** WHAT IS REQUIRED **
Examine each line of the data, and copy the ones containing "size".

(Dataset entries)
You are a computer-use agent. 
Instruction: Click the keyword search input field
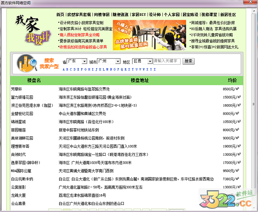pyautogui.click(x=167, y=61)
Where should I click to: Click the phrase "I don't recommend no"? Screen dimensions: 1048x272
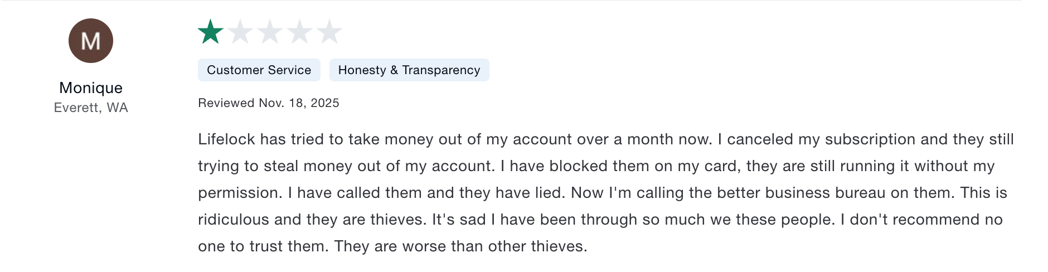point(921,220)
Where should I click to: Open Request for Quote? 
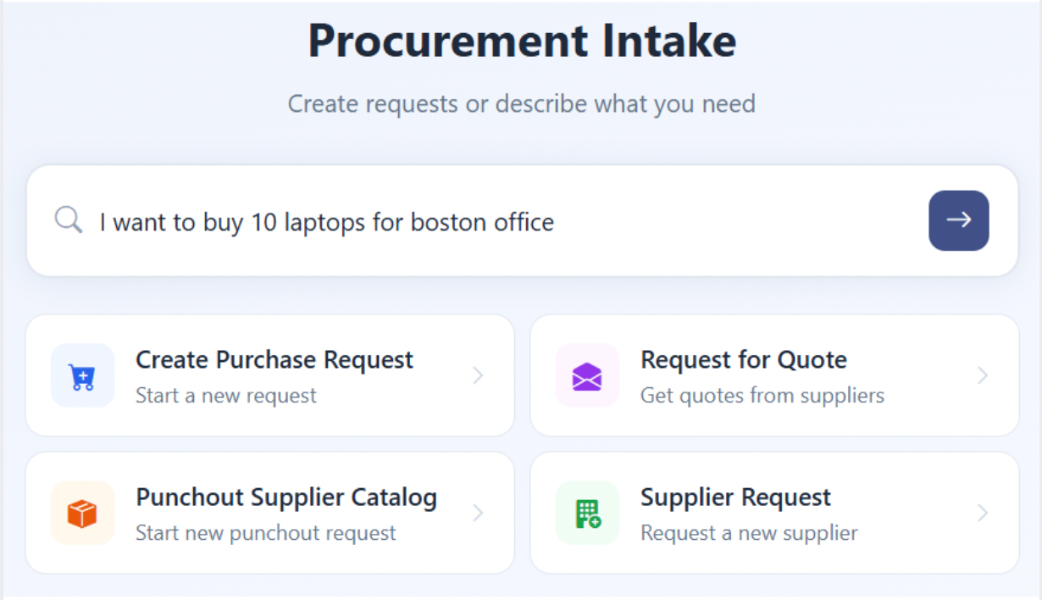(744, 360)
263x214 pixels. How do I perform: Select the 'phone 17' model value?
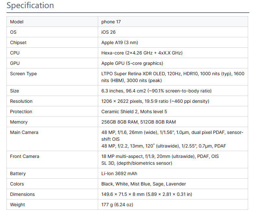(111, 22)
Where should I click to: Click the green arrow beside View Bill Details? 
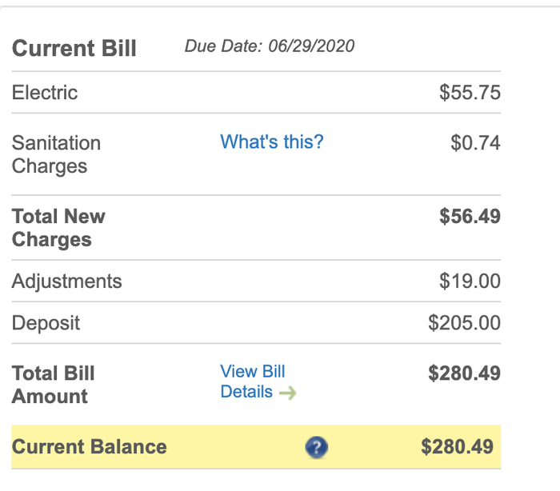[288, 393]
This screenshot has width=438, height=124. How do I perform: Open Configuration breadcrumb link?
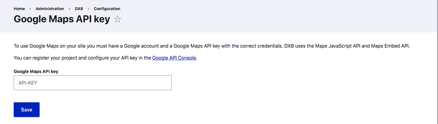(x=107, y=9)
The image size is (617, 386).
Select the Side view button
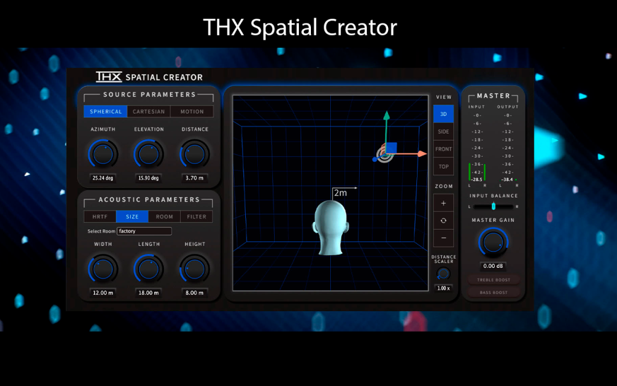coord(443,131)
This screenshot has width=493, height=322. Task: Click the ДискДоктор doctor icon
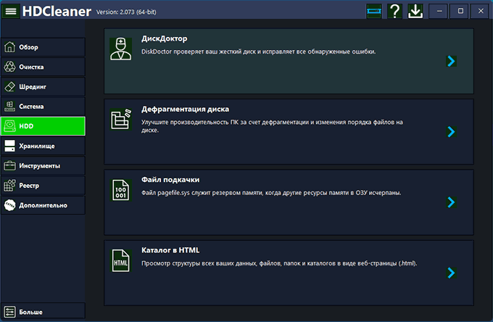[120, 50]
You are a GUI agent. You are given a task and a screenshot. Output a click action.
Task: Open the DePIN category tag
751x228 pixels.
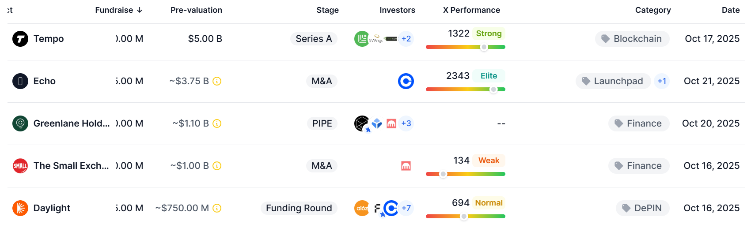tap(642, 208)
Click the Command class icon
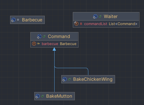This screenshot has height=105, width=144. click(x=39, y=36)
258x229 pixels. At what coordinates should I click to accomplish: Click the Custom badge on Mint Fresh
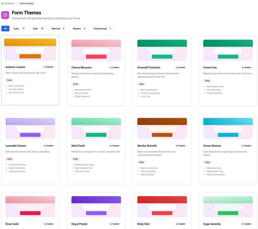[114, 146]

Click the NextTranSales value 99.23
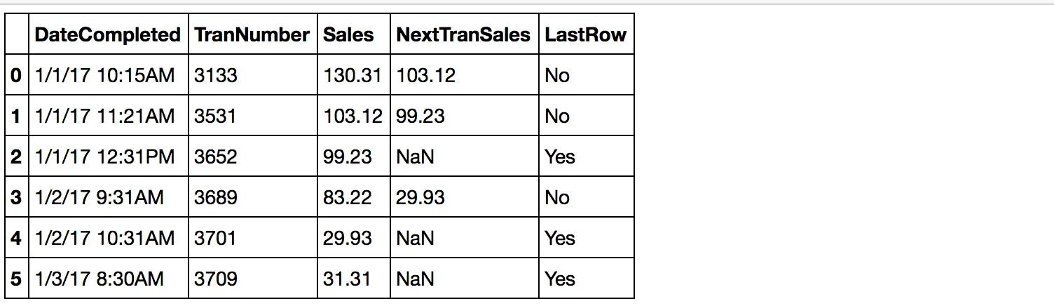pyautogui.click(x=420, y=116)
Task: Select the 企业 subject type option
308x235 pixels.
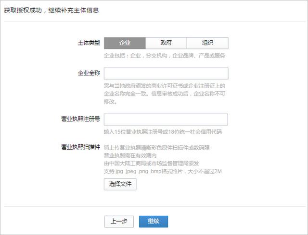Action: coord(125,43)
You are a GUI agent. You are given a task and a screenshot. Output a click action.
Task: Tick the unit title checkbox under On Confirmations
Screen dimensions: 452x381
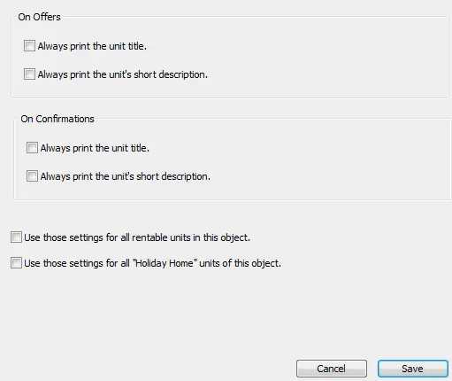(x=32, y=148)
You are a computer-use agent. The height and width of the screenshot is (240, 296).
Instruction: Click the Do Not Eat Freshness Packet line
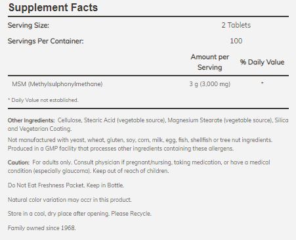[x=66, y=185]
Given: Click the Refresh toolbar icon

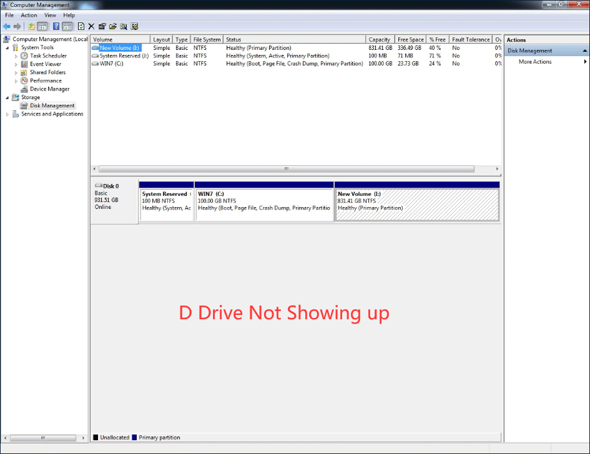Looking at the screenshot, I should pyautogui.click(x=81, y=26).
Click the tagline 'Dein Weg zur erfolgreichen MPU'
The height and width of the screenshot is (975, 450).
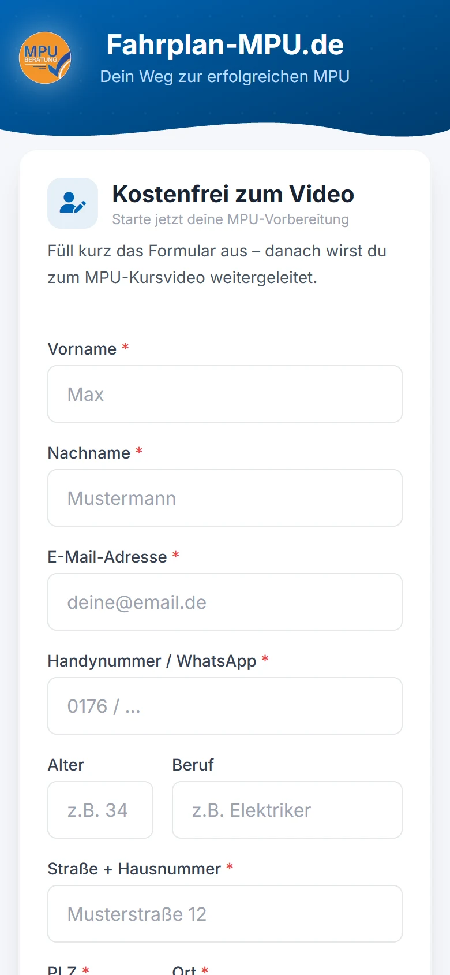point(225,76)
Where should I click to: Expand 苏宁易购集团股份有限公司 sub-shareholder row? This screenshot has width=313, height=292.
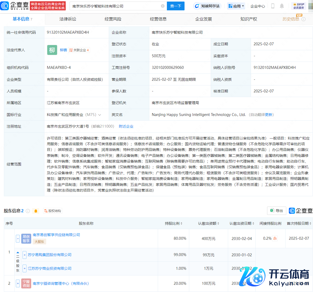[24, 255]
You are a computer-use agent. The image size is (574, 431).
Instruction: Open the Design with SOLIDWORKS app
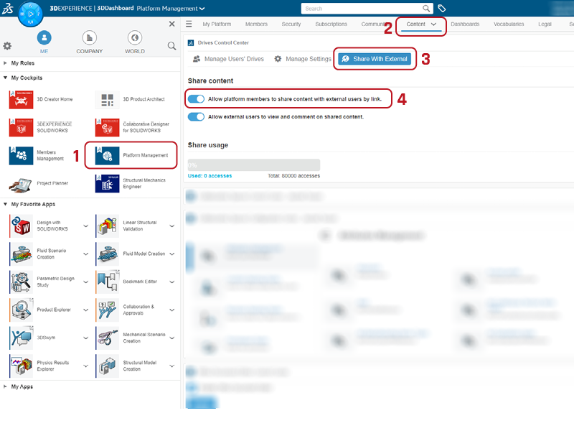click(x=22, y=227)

** ANSWER FOR THIS EXERCISE **
The image size is (617, 386).
You are a computer-use agent. The image size is (574, 431).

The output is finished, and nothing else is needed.